Cannot set visibility or call Show, ShowDialog or EnsureHandle after a window has been closed

Nzall picture Nzall · Apr 29, 2014 · Viewed 14.5k times · Source

This is my App constructor for my WPF application:

public partial class App
{
    public App()
    {
        Run(new Login(false));
    }


}

And this is my Login constructor:

public Login(bool ignoreSettings)
    {
        InitializeComponent();
        if (ignoreSettings)
        {
            TxtUsername.Text = SettingsSaver.LoadUsername();
            TxtCrmUrl.Text = SettingsSaver.LoadCrmUrl();
            return;
        }
        if (string.IsNullOrWhiteSpace(SettingsSaver.LoadUsername()) || string.IsNullOrWhiteSpace(SettingsSaver.LoadCrmUrl())) return;
        try
        {
            CrmConnector.ConnectToCrm();
            MainWindow mainWindow = new MainWindow();
            mainWindow.Show();
        }
        catch (SecurityAccessDeniedException)
        {
            MessageBox.Show(@"Uw inloggegevens zijn niet correct. Gelieve deze te controleren en opnieuw te proberen.");
        }
        finally
        {
            Close();
        }
    }

It starts the App constructor and goes through the Login constructor just fine, but once it reaches the App Constructor again after finishing the Login constructor, it crashes with an InvalidOperationException, with additional information: "Cannot set visibility or call Show, ShowDialog, or WindowInteropHelper.EnsureHandle after the window has been closed.

The goal of the constructor is as follows: When the application is first started, I want to check if there are existing settings for this application. If they exist, I want to use those settings to connect to a 3rd party (Dynamics CRM 2011), open the main application window, and then close the Login screen. if they are not there, I want the user to set the settings.

HOWEVER, I also want to be able to start this window from a button on my main screen, in which case it should ignore the default settings and launch the login window again, allowing me to set the settings again.

I already managed to get it to work using 2 constructors, but Resharper complains when i does that because I basically ignore the parameter in the second constructor (the one which I launch from the button on the main screen. I'm trying to have 1 unified constructor so Resharper does not complain. Is that possible?
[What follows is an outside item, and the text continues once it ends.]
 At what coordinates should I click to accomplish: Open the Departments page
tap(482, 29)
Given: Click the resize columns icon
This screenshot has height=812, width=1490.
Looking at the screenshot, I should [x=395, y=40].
Edit: I don't want to keep my login window because I create a new window when I change the settings, using the following code in my MainWindow:

private void BtnSettings_Click(object sender, RoutedEventArgs e)
    {
        Login login = new Login(true);
        login.Show();
        Close();
    }

edit: some clarification: I don't want to show multiple windows. What I want is:

  1. on startup, launch Login.xaml;
  2. when Login.xaml is launched, check if the settings have already been set;
  3. if no settings, show Login.Xaml for setting;
  4. if Settings set, start MainWindow with saved settings.

In addition, I have a button on MainWindow which has to force-start Login.xaml but not check if there are settings. These are currently separate constructors and I would like to make 1 constructor of them.

Answer

satnhak picture satnhak · Apr 29, 2014

Your update makes it a bit clearer what it is you want to achieve. I suggest restructuring the Login window to make it more single responsibility and pushing the validation logic up into the App class so that it is responsible for managing initialization flow. A recipe is as follows:

Alter App.Xaml.cs so that it looks something like this; importantly there is no StartupUri:

<Application 
    x:Class="MyNamespace.App"
    xmlns="http://schemas.microsoft.com/winfx/2006/xaml/presentation"
    xmlns:x="http://schemas.microsoft.com/winfx/2006/xaml">
    <Application.Resources />
</Application>

Where MyNamespace is the namespace of your App class.

Now you are going to manually start the application from App.OnStartup

public partial class App
{
    protected override void OnStartup(System.Windows.StartupEventArgs e)
    {
        base.OnStartup(e);

        if (!AreSettingsSet())
        {
            this.MainWindow = new Login();
            this.MainWindow.ShowDialog(); // Waits until closed.

            // Recheck the settings now that the login screen has been closed.
            if (!AreSettingsSet())
            {
                // Tell the user there is a problem and quit.
                this.Shutdown();
            }
        }

        this.MainWindow = new MainWindow();
        this.MainWindow.Show();
    }

    private bool AreSettingsSet()
    {
        // Whatever you need to do to decide if the settings are set.
    }
}

To summarise: remove your validation logic from the Login window to App, only show Login if needed and only show MainWindow if the settings are actually valid.